The pirate copy is out before the actual release - ouch and double ouch
US sales of the games were flat, and this impacted the number and quality
of people the games group could hire.
*** Sept 1994, doomsday minus 40 days ***
I'm impressed by the relatively large number of anti-pirate folks out
there - a pleasant surprise for someone like me who writes software
for a living.
I find the other side of the coin, in the form of anonymous, gloating,
posts of self-styled pirates to be chilling - similar in a way to
the nasty messages I used to deal with when chasing down system crackers
at Berkeley. People like this are not necessarily assholes, but they
do enjoy being naughty in front of an audience. This is one reason why
it it just feeds the fire to argue with them in a newsgroup.

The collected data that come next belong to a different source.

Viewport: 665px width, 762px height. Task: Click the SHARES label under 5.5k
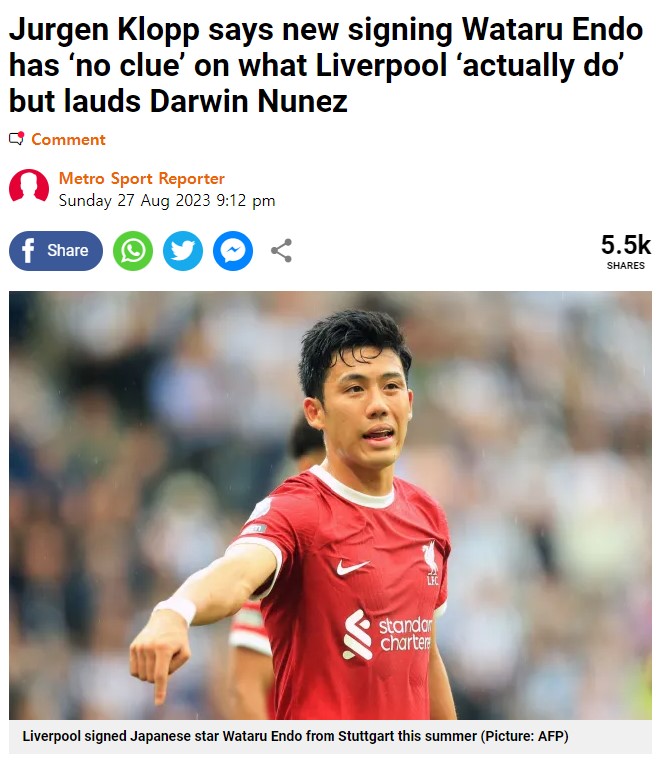tap(626, 265)
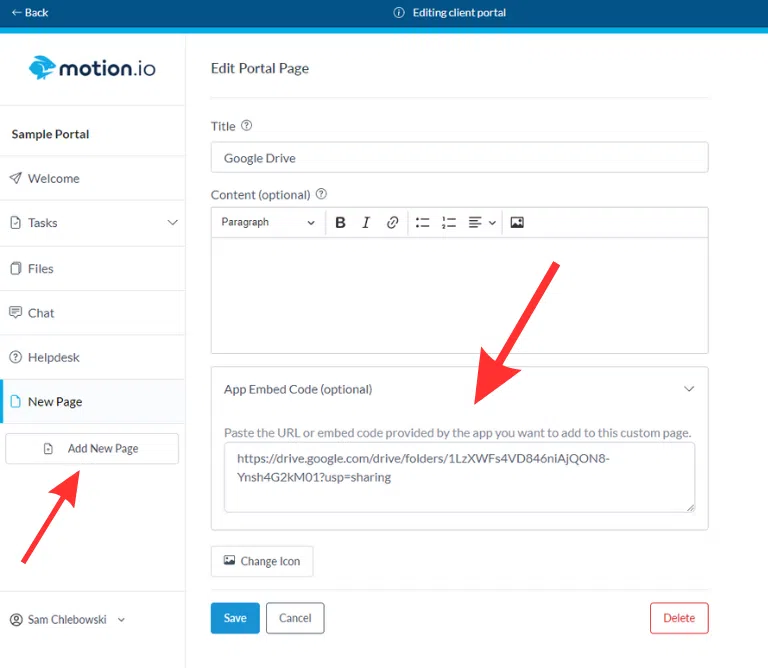Insert a link using the toolbar
Image resolution: width=768 pixels, height=668 pixels.
tap(393, 223)

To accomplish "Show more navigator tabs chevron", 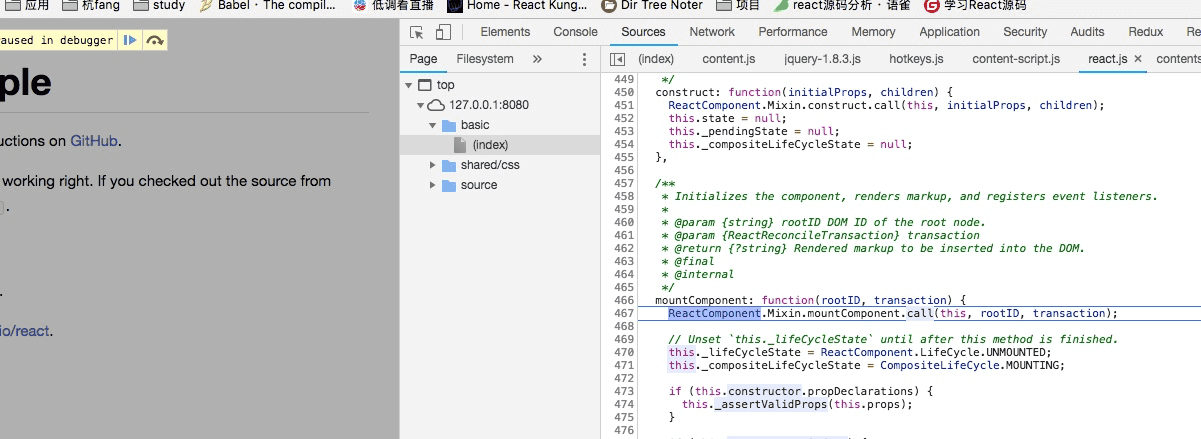I will coord(537,60).
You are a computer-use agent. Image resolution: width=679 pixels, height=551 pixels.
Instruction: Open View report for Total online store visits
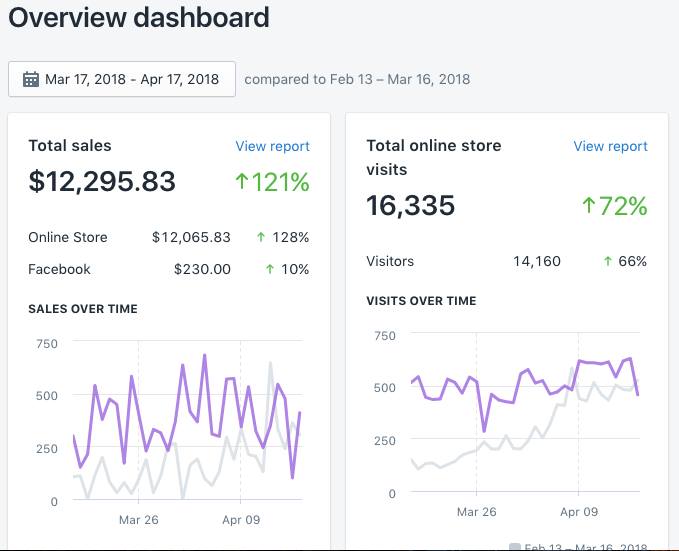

For others who are in the gray area of "not pirating, just doing what
everyone else is" - don't kid yourself thinking you are "going to pay
for it". Pay up now by phoning in your order, or face the fact that
you have taken something you did not pay for. In that blurry zone
between not worth buying, but worth stealing, is a moral dilemma that
many of us ignore. Ignore the name calling, and think about this
question until you are comfy with your answer. To the extent that
people resolve this dilemma by either paying or not stealing, software,
particularly game software, will benefit.